Supplied text ▸
Daniel Markham, a hands-on technologist, and agile coach wrote a post last week trying to answer the question why some people are seriously pissed off at Agile? He regularly receives negative emails rebuffing Agile claims. After well over a decade of Agile practice and a wide adoption across the industry, it might be a good time to pause for a second and ask some questions like Amr Elssamadisy did earlier this year. There is often one small step between success or failure, not to mention that it is often difficult to measure success.
Here are the problems he sees and hear about:
- Fake success stories
- Trainers who can't do the work
- Inflexibility on the part of adherents
- "Feel good" agile
- Magic Bullet Syndrome
- Reversal of team dominance
- Cargo Cult Agile
- Non-answers to questions
- Conflicting Advice
- Scamsters
- It's the same, only different
- Little Gold Star Syndrome
This set of remarks reflect a fairly general pattern in our industry and the same things could possibly said just by replacing Agile by the buzzword du jour. As it is often the root cause of skepticism, Daniel explains:
Agile has no definition. There's no standards board, there's no test, there's no approved workbook, there's no checklist. Agile is nothing like Scrum. Personally, I think that's a good thing. Agile is a set of best practices around running iterative and incremental development teams. [Agile itself is just] a marketing term.
Yet, there is ample evidence that Agile teams are generally happier an have a higher productivity. As the debate on the ingredients of success is still active, for Daniel, the keys towards becoming a successful Agile team is about doing, reflecting and adapting:
It IS an art, not a science. You don't just read a book or take a class and suddenly you are agile. You don't learn to play the piano by watching a film of somebody else playing, reading a book about it, or going to a conference.
Not surprisingly, lots of comments followed:
[Techneilogy] One thing that makes things with some good (like agile programming) go so bad, is the "secret formula" mindset endemic in middle management.
[Alan Franzoni] Agile should be agile in adoption as well - it's very hard to start from scratch and adopt each and every "agile technique" at once, and it should be a developer's demand beyond the manager's will - if something works well, there may be no reason to change its.
[Rui Curado] Pragmatic model-driven development (hence not UML/MDA) coupled with code generation is one step forward to a better development future. It does require some mindset shift but pragmatic approaches are within reach of the mere developer mortal.
[Ben] I can relate to the people who don't like the nerf ball, the haikus or whatever other "far-out" ideas the "Agile people" can come up with, and I can tell why I don't like it either with one simple sentence: what the hell does that have to do with software development?! I think that the Agile community would gain a lot by realizing that what me and a lot of people like me need are not "anecdotes", "coaches" and "stories" but techniques, clear structures and measurements.

Available data ▸

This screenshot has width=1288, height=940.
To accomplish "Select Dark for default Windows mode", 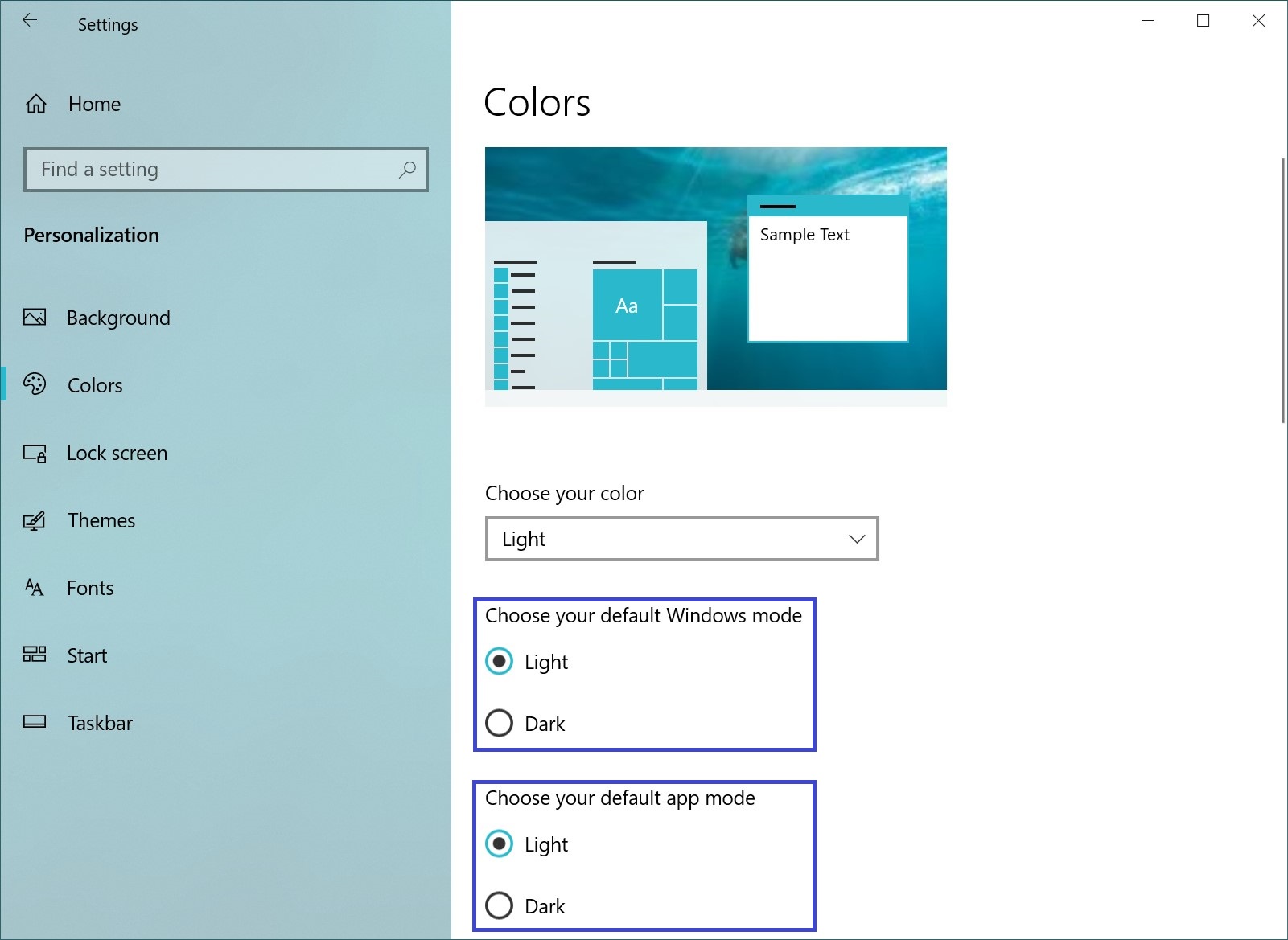I will (x=500, y=723).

Description of the task ▸ In the article on frustration with Agile, copy the stretch from "Yet, there is" through "to a conference." word for word.

Output ▸
Yet, there is ample evidence that Agile teams are generally happier an have a higher productivity. As the debate on the ingredients of success is still active, for Daniel, the keys towards becoming a successful Agile team is about doing, reflecting and adapting:
It IS an art, not a science. You don't just read a book or take a class and suddenly you are agile. You don't learn to play the piano by watching a film of somebody else playing, reading a book about it, or going to a conference.